AWS announces three new cloud security products
Amazon Web Services Inc. today announced three new security-related products at its annual AWS re:Invent conference today in Las Vegas, all aimed at providing new services and capabilities for its customers to “operate securely.”
Leading the announcements is the long-rumored Amazon Detective. The new service has been designed to make it easier for AWS customers to undertake investigations into security issues across their cloud instances. On launch, the service has already attracted the likes of McAfee LLC, which announced that its MVISION Cloud for AWS would provide support for its customers from day one.
Amazon Detective is said to help security teams conduct faster and more effective investigations. Enabled with a few clicks in the AWS Management Console, the service automatically uses data from AWS CloudTrail and Amazon Virtual Private Cloud Flow Logs to create a graph model that summarizes resource behaviors and interactions observed across the user’s AWS environment. Using machine learning and statistical analysis, Amazon Detective delivers tailored visualizations to assist customers detect unusual behavior of their AWS installs.

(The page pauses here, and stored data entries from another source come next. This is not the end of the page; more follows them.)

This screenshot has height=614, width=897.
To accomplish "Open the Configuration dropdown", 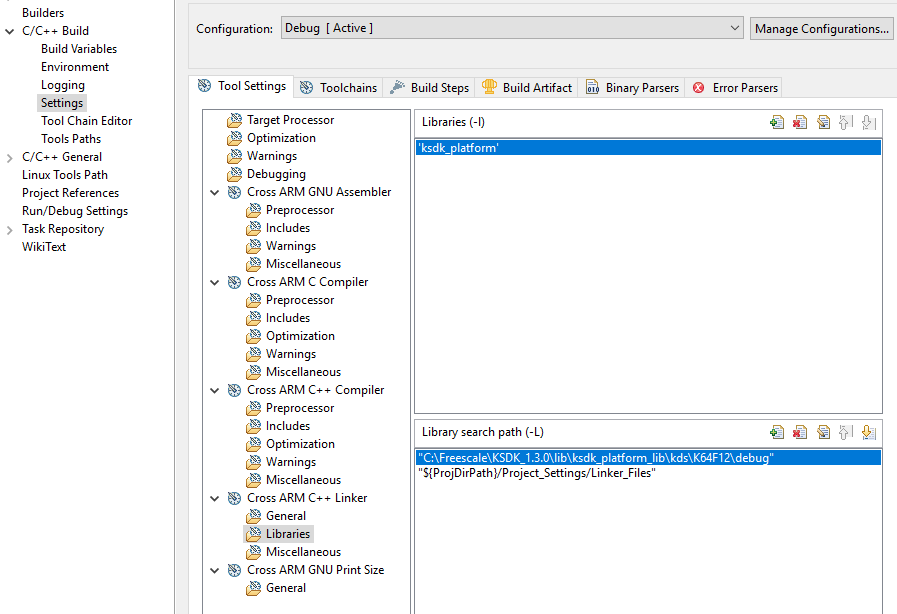I will coord(735,28).
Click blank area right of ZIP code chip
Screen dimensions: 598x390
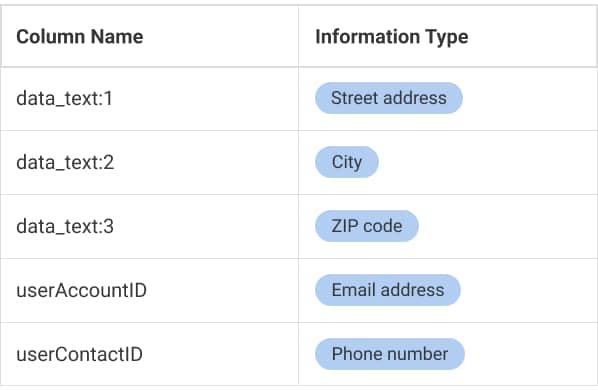pos(507,226)
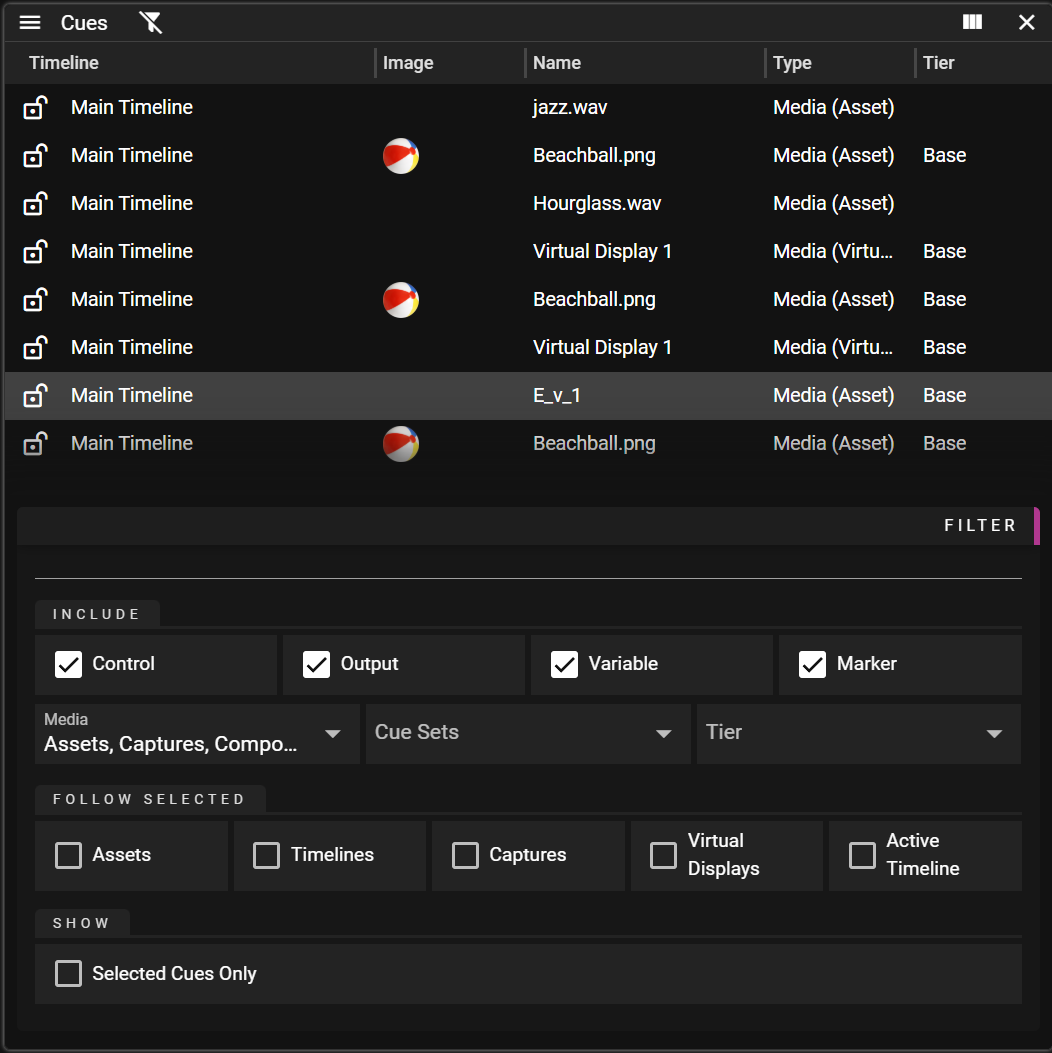Check the Selected Cues Only option
The width and height of the screenshot is (1052, 1053).
pos(68,973)
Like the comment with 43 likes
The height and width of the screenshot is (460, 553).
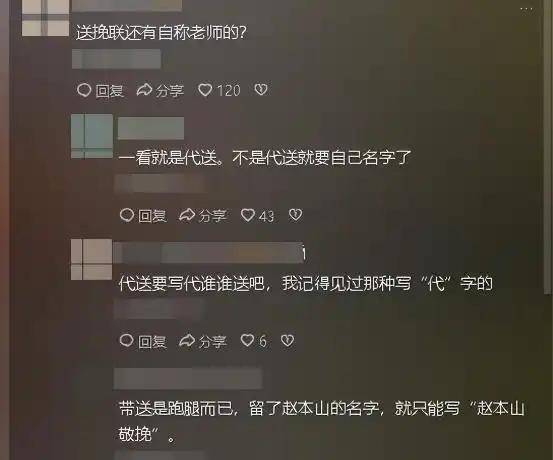pos(257,216)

Second on the list is AWS IAM Access Analyzer, a new AWS Identity and Access Management service aimed at making it simpler for security teams and administrators to audit resource policies for unintended access. That’s especially important in an age of ongoing security issues alongside legal compliance requirements such as the European Union General Data Protection Regulation and the forthcoming California Consumer Privacy Act.
AWS IAM Access Analyzer is a service that provides users the ability to analyze policies associated with their Amazon S3 buckets, AWS KMS keys, Amazon SQS queues, IAM roles and AWS Lambda functions. Said to be capable of analyzing hundreds or even thousands of policies across a customer’s environment in seconds, the service delivers detailed findings of resources that are accessible from outside the account. In theory, at least, the service may go some way in helping customers avoid exposing their data to all and sundry on misconfigured databases.

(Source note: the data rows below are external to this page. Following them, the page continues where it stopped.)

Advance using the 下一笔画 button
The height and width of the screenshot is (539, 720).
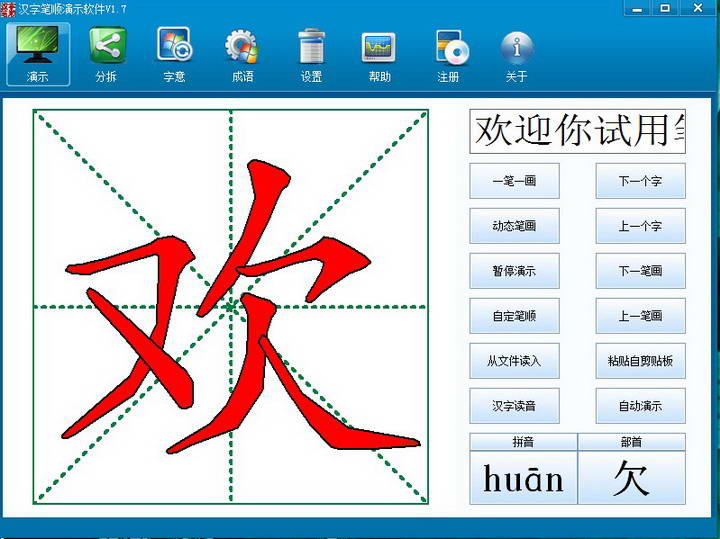click(x=640, y=271)
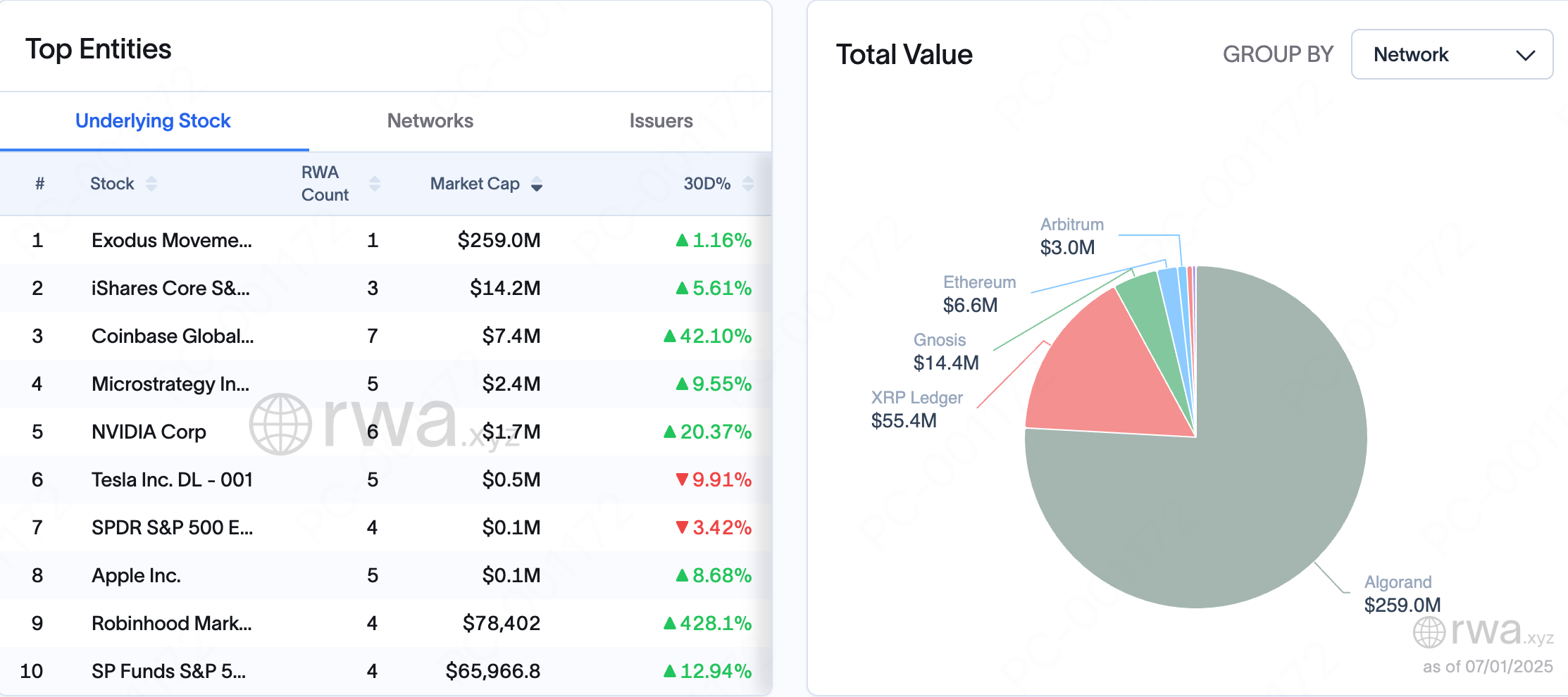Open Coinbase Global stock entry
This screenshot has height=697, width=1568.
[173, 337]
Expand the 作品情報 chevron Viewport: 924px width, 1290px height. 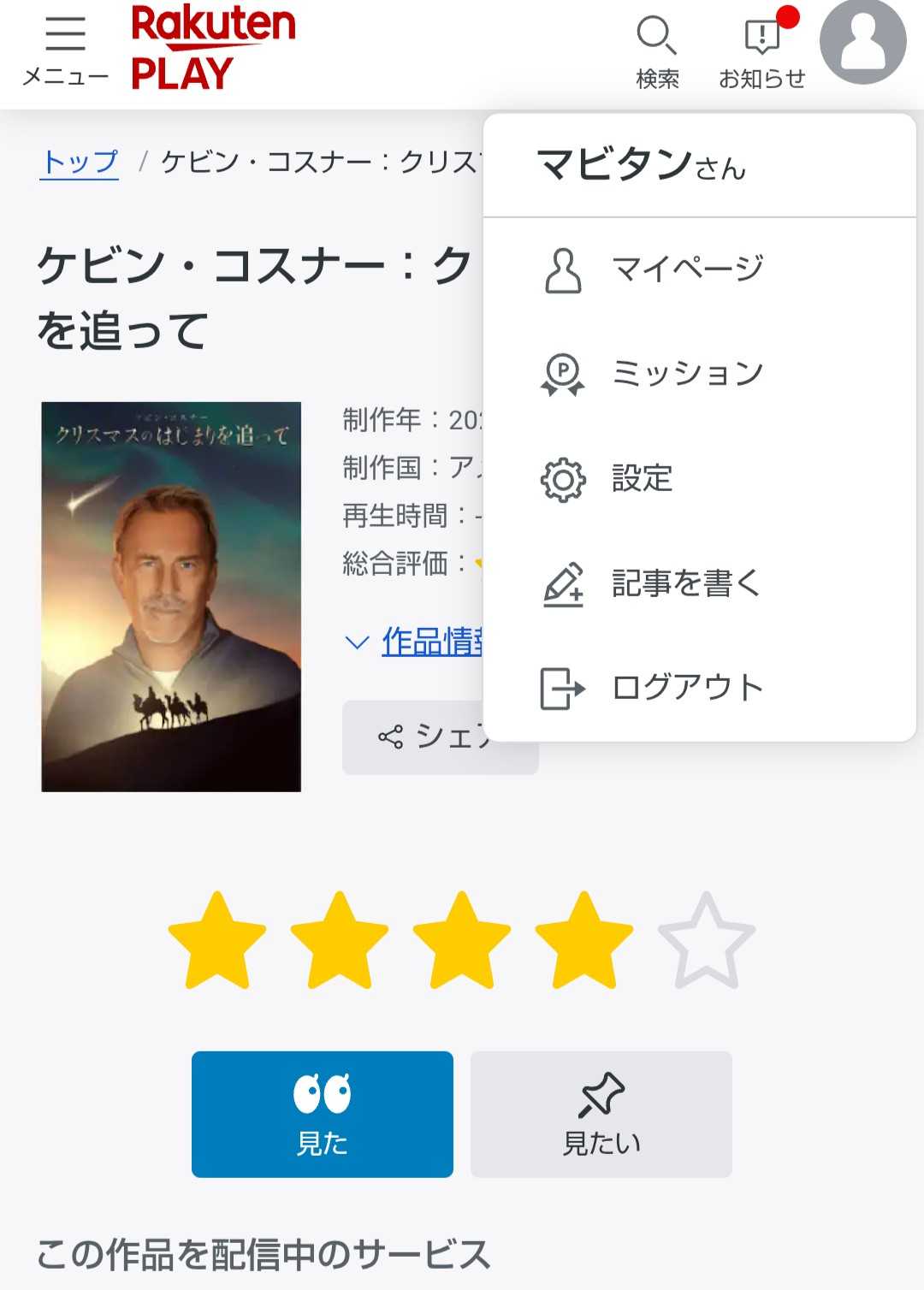pyautogui.click(x=356, y=642)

Last is AWS Nitro Enclaves, a new Amazon EC2 capability that’s claimed to make it easy for customers to process highly sensitive data by partitioning compute and memory resources within an instance to create an isolated compute environment.
Created to protect highly sensitive data, Nitro Enclaves allows users to create completely isolated compute environments to process highly sensitive data. Each enclave is an isolated virtual machine with its own kernel, memory and processor. Users select an instance type and decide how much processor and memory they want to designate to the enclave.
In addition, users can develop enclave applications using the AWS Nitro Enclaves software development kit set of open-source libraries. The AWS Nitro Enclaves SDK integrates with AWS Key Management Service, allowing customers to generate data keys and to decrypt them inside the enclave.
“Security leaders often tell us that one of the things that excites them most about the cloud is the potential to drastically reduce the amount of time and resources their teams dedicate to chores that aren’t central to the goal of building and operating a secure environment,” Steve Schmidt, chief information security officer of AWS, said in a statement. “Each of the offerings we introduced today represents a different approach to helping customers be more secure, but they’re all designed to decrease the amount of time security teams spend on tasks like checking configurations, aggregating data, and devising custom solutions to remove needless churn from crucial security processes.”
AWS IAM Access Analyzer is available starting today. Amazon Detective and AWS Nitro Enclaves are available in preview starting today with a date yet to be announced for their full availability.